Calava-se Julieta então, e tentava tirar partido da situação, o homem até não fazia amor mal.
“Presta atenção. Começas por arranjar o feijão, mas vou já avisando que feijoada não é prato angolano...”
“Non fare mal, é buona!”
“Está bem. Colocas o feijão de molho com chispe de porco e entrecosto salgado. Depois levas ao fogo e quando atingir a fervura, juntas o chispe, o entrecosto, mais o chouriço, o toucinho e carne de vaca.”
“Questo tudo?”
“Sim, tudo isso. À parte, fazes um refogado com banha e cebola...”
“Banha, que é banha?...”
“Sei lá o que é banha em italiano... olha, a gordura do Bola de Funji.”, e riu, maldosa.
“Strutto, mia cara. Strutto.”
“Ouve lá, não disseste que ias ficar em Angola?”
“Si, voglio...”
“Então tu é que tens que aprender português e não eu italiano.”
“Va bene, banha. E dopo?”
“Depois, quando a banha começar a alourar deitas as carnes já cozidas e cortadas em pedaços, temperas com sal e pimenta, se quiseres fazer à angolana pões um pouco de jindungo, e juntas o feijão, com uns pedaços de cenoura cozida.
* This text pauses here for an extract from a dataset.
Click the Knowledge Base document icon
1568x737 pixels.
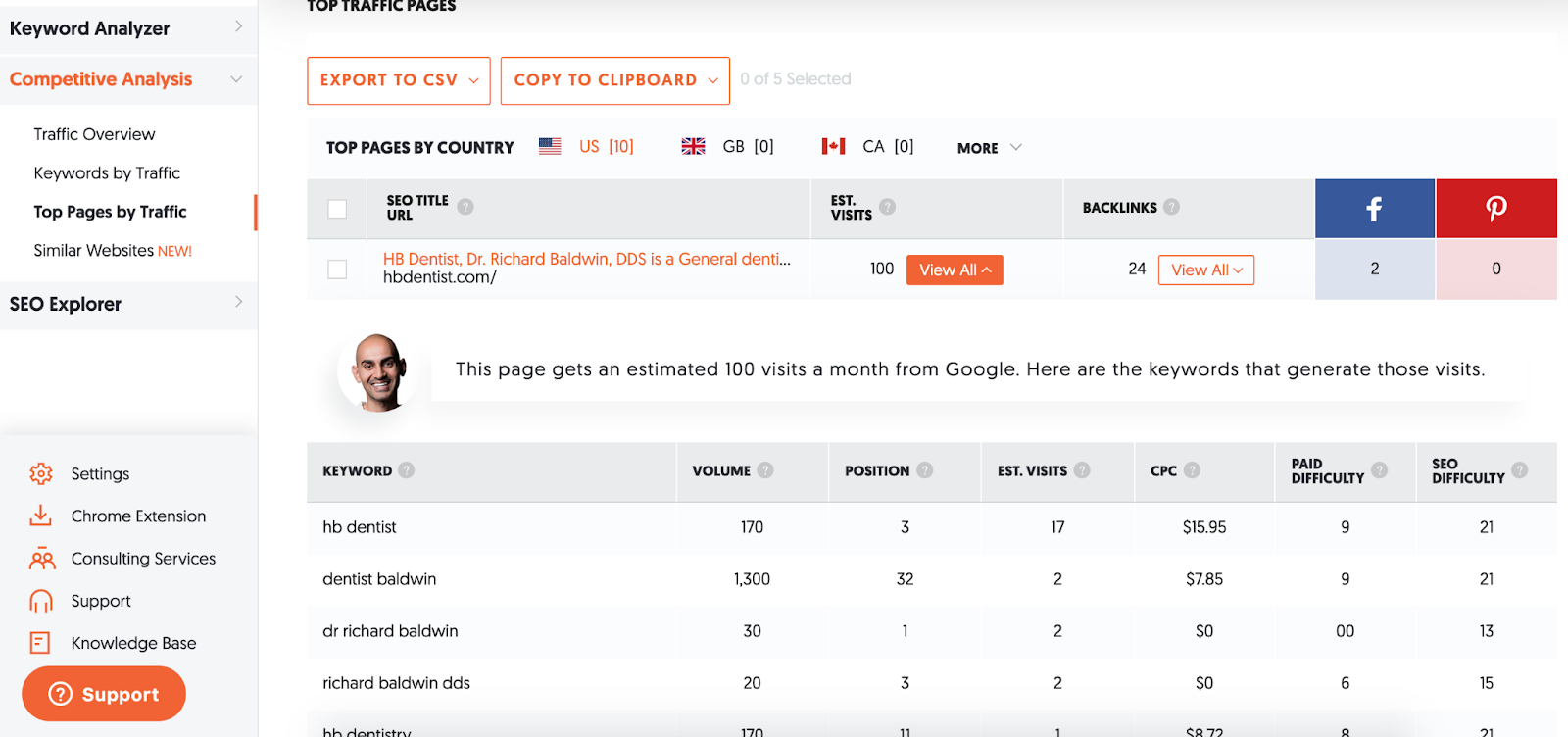click(41, 643)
E pronto, é só comer, depois de apurado.”
“Ah, amore mio, andiamo pronto a fare una feidjoada erótica, sono com fome...”
Uns três meses depois Bola de Funji, não aguentando mais a insustentável situação que a tal feidjoada criara, tentou encostar a mulher à parede com renovada ameaça de morte.
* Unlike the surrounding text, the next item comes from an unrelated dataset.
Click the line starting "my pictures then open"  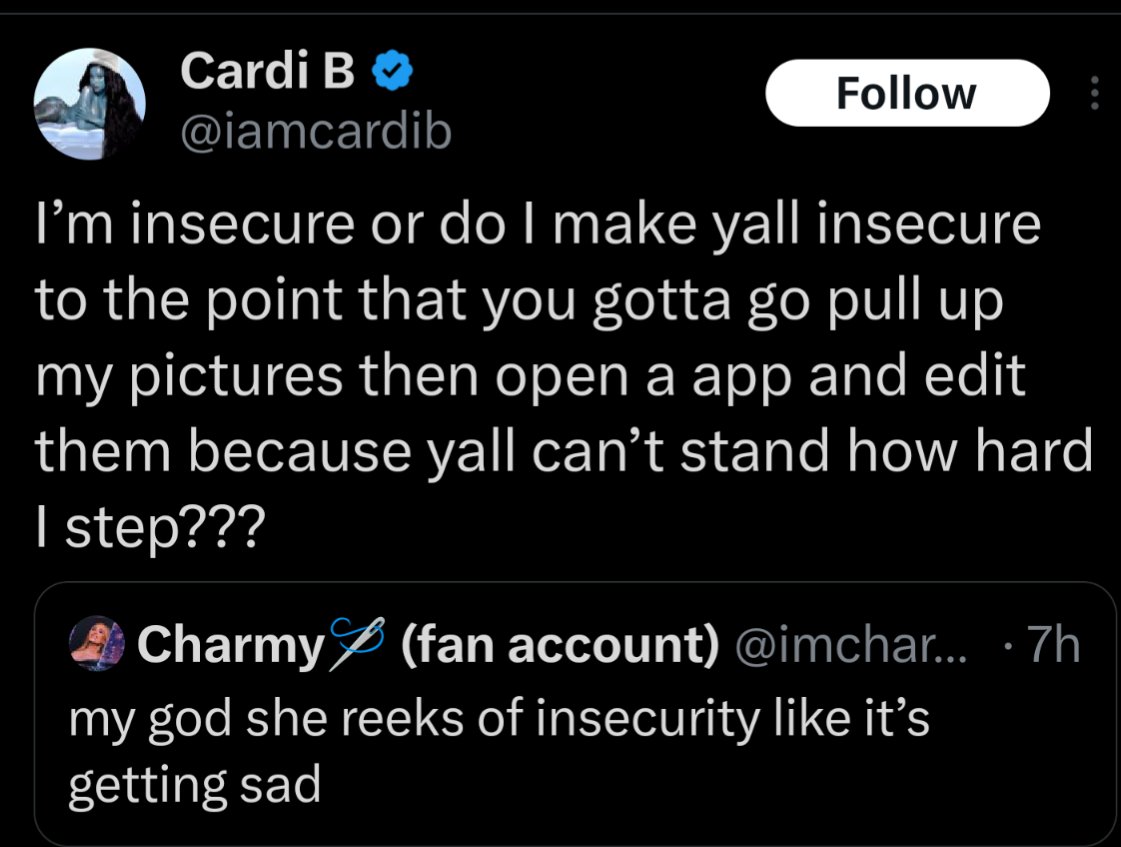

“Queres matar-te?, pois mata-te, mas não vais impedir de eu sair. Xê!, matei Cristo ou quê?”, gritava Julieta, enquanto colocava a mini saia vermelha, a que Vittorio mais gostava.
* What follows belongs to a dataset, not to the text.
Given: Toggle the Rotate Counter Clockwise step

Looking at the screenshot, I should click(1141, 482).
“A nossa vida nunca foi assim, desde aquela maldita feijoada que tudo mudou!...”
“Nada mudou, isso é o que pensas. Não continuo cá em casa, não fazemos amor todas as sextas feiras?...”
“Toda a gente fala que andas a me pôr os cornos com o italiano, é mentira?”
“Não continuas a entrar em casa à vontade, alguma vez você bateu com os cornos lá em cima na porta da entrada?...”
“Não goza comigo, se essas feijoadas continuarem, vou cortar um dedo para você pôr lá, assim quando estiverem a comer vai-se lembrar do teu marido e do teu filho, sua cabra.”
“Não me insulta assim, porque senão vou viver com o Vittorio, não volto mais.”
Ao ouvir isto, Bola de Funji ficou como que louco. Com um pulo ágil que espantou a mulher, correu para a cozinha e voltou com uma faca de cortar carne. Julieta olhou-o meio espantada mas continuou a preparar-se, o que o irritou ainda mais.
“Você me chama de frouxo, de parado, pensa que eu não sou capaz?”
“O problema é teu, queres cortar o dedo para pôr na feijoada, corta!...”
Ao ouvir o desafio, Bola de Funji colocou a mão em cima da cómoda e, com um gesto preciso, mutilou-se do dedo mindinho esquerdo, que caiu para o chão. Julieta deu um grito de horror, chamou pelas vizinhas e retirou-se, sem a intenção de voltar. O italiano não era esse selvagem.
Entretanto, na Air France, Vittorio comprava seu bilhete di ritorno, como diria. Acabara o contracto e regressaria dali a dias à sua bela Itália, onde a esposa, já avisada, o esperaria com una bela feidjoada, receita transmitida via fax , com ligeiras adaptações erótico-regionais.